Data supplied:
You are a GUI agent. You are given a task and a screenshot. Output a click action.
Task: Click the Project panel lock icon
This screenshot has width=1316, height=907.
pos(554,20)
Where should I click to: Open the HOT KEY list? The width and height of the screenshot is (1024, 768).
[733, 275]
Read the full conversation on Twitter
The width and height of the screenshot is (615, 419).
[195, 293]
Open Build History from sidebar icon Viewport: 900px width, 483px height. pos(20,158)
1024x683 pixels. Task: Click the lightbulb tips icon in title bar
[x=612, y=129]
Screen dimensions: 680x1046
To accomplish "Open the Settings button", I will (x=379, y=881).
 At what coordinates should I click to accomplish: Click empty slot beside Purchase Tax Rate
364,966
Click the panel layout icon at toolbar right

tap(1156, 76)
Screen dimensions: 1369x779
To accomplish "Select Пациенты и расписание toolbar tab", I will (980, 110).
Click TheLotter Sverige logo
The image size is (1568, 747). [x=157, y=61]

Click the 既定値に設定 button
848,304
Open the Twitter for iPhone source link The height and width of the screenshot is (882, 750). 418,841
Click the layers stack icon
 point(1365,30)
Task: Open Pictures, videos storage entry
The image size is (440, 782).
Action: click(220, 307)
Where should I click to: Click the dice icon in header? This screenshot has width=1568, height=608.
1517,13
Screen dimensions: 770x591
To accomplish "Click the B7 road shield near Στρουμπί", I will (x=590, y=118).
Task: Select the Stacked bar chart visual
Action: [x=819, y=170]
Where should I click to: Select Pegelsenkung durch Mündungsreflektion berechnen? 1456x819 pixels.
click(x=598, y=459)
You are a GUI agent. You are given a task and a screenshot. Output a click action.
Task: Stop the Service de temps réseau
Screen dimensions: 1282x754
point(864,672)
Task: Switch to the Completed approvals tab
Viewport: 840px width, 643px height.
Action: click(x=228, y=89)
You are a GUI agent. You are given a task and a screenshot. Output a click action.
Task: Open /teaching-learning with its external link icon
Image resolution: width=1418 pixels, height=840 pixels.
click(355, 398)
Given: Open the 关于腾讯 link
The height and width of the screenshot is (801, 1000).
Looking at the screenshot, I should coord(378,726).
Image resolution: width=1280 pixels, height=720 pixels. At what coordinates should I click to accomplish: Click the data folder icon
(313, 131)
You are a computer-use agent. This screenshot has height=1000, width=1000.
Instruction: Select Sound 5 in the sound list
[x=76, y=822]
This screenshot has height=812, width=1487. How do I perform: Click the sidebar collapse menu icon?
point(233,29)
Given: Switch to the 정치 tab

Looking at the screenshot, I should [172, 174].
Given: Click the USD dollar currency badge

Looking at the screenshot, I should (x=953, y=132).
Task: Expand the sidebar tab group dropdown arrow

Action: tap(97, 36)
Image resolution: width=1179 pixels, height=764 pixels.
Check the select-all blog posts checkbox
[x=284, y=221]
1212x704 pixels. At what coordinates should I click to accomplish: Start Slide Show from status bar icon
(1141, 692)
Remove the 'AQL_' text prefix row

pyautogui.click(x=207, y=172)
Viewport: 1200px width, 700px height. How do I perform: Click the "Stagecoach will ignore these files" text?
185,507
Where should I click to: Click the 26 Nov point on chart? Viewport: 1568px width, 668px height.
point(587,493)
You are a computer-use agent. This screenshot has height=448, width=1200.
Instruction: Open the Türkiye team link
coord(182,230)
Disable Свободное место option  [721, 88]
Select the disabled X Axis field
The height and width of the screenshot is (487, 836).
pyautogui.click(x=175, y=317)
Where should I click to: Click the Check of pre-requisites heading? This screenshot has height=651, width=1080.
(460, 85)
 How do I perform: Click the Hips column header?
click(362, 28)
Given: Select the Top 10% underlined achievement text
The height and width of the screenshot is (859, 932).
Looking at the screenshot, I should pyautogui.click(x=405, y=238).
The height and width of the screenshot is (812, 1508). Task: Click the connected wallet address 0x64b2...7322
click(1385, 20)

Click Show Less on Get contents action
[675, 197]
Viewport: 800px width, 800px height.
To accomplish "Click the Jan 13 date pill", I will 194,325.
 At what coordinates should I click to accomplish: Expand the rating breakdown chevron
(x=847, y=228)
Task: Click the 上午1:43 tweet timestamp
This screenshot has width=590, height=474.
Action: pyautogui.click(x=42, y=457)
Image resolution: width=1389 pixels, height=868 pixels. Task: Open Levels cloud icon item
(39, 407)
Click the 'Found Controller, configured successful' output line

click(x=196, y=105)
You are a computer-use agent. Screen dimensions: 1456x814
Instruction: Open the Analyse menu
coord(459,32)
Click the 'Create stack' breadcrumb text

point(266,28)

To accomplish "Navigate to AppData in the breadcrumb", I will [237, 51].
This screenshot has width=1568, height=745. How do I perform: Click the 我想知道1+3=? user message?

Task prompt: Rewrite all of the records above as a numbered list, leaving out the blank lines.

Result of this exercise:
1. You are a GUI agent. You are given a task and a screenshot. Output a click action.
2. Task: Click the Project panel lock icon
3. This screenshot has width=1316, height=907.
4. pos(554,20)
5. Where should I click to: Open the HOT KEY list? The width and height of the screenshot is (1024, 768).
6. [733, 275]
7. Read the full conversation on Twitter
8. The width and height of the screenshot is (615, 419).
9. [195, 293]
10. Open Build History from sidebar icon Viewport: 900px width, 483px height. pos(20,158)
11. 1024x683 pixels. Task: Click the lightbulb tips icon in title bar
12. [x=612, y=129]
13. Screen dimensions: 680x1046
14. To accomplish "Open the Settings button", I will (x=379, y=881).
15.  At what coordinates should I click to accomplish: Click empty slot beside Purchase Tax Rate
16. 364,966
17. Click the panel layout icon at toolbar right
18. tap(1156, 76)
19. Screen dimensions: 1369x779
20. To accomplish "Select Пациенты и расписание toolbar tab", I will (980, 110).
21. Click TheLotter Sverige logo
22. The image size is (1568, 747). [x=157, y=61]
23. Click the 既定値に設定 button
24. 848,304
25. Open the Twitter for iPhone source link The height and width of the screenshot is (882, 750). 418,841
26. Click the layers stack icon
27.  point(1365,30)
28. Task: Open Pictures, videos storage entry
29. The image size is (440, 782).
30. Action: click(220, 307)
31. Where should I click to: Click the dice icon in header? This screenshot has width=1568, height=608.
32. 1517,13
33. Screen dimensions: 770x591
34. To accomplish "Click the B7 road shield near Στρουμπί", I will (x=590, y=118).
35. Task: Select the Stacked bar chart visual
36. Action: [x=819, y=170]
37. Where should I click to: Select Pegelsenkung durch Mündungsreflektion berechnen? 1456x819 pixels.
38. click(x=598, y=459)
39. You are a GUI agent. You are given a task and a screenshot. Output a click action.
40. Task: Stop the Service de temps réseau
41. Screen dimensions: 1282x754
42. point(864,672)
43. Task: Switch to the Completed approvals tab
44. Viewport: 840px width, 643px height.
45. Action: click(x=228, y=89)
46. You are a GUI agent. You are given a task and a screenshot. Output a click action.
47. Task: Open /teaching-learning with its external link icon
48. Image resolution: width=1418 pixels, height=840 pixels.
49. click(355, 398)
50. Given: Open the 关于腾讯 link
51. The height and width of the screenshot is (801, 1000).
52. Looking at the screenshot, I should coord(378,726).
53. Image resolution: width=1280 pixels, height=720 pixels. At what coordinates should I click to accomplish: Click the data folder icon
54. (313, 131)
55. You are a computer-use agent. This screenshot has height=1000, width=1000.
56. Instruction: Select Sound 5 in the sound list
57. [x=76, y=822]
58. This screenshot has height=812, width=1487. How do I perform: Click the sidebar collapse menu icon?
59. point(233,29)
60. Given: Switch to the 정치 tab
61. Looking at the screenshot, I should [172, 174].
62. Given: Click the USD dollar currency badge
63. Looking at the screenshot, I should (x=953, y=132).
64. Task: Expand the sidebar tab group dropdown arrow
65. Action: tap(97, 36)
66. Image resolution: width=1179 pixels, height=764 pixels.
67. Check the select-all blog posts checkbox
68. [x=284, y=221]
69. 1212x704 pixels. At what coordinates should I click to accomplish: Start Slide Show from status bar icon
70. (1141, 692)
71. Remove the 'AQL_' text prefix row
72. pyautogui.click(x=207, y=172)
73. Viewport: 1200px width, 700px height. How do I perform: Click the "Stagecoach will ignore these files" text?
74. 185,507
75. Where should I click to: Click the 26 Nov point on chart? Viewport: 1568px width, 668px height.
76. point(587,493)
77. You are a computer-use agent. This screenshot has height=448, width=1200.
78. Instruction: Open the Türkiye team link
79. coord(182,230)
80. Disable Свободное место option  [721, 88]
81. Select the disabled X Axis field
82. The height and width of the screenshot is (487, 836).
83. pyautogui.click(x=175, y=317)
84. Where should I click to: Click the Check of pre-requisites heading? This screenshot has height=651, width=1080.
85. (460, 85)
86.  How do I perform: Click the Hips column header?
87. click(362, 28)
88. Given: Select the Top 10% underlined achievement text
89. The height and width of the screenshot is (859, 932).
90. Looking at the screenshot, I should pyautogui.click(x=405, y=238).
91. The height and width of the screenshot is (812, 1508). Task: Click the connected wallet address 0x64b2...7322
92. click(1385, 20)
93. Click Show Less on Get contents action
94. [675, 197]
95. Viewport: 800px width, 800px height.
96. To accomplish "Click the Jan 13 date pill", I will 194,325.
97.  At what coordinates should I click to accomplish: Expand the rating breakdown chevron
98. (x=847, y=228)
99. Task: Click the 上午1:43 tweet timestamp
100. This screenshot has width=590, height=474.
101. Action: pyautogui.click(x=42, y=457)
102. Image resolution: width=1389 pixels, height=868 pixels. Task: Open Levels cloud icon item
103. (39, 407)
104. Click the 'Found Controller, configured successful' output line
105. click(x=196, y=105)
106. You are a computer-use agent. Screen dimensions: 1456x814
107. Instruction: Open the Analyse menu
108. coord(459,32)
109. Click the 'Create stack' breadcrumb text
110. point(266,28)
111. To accomplish "Navigate to AppData in the breadcrumb", I will [237, 51].
112. This screenshot has width=1568, height=745. How do I perform: Click the 我想知道1+3=? user message?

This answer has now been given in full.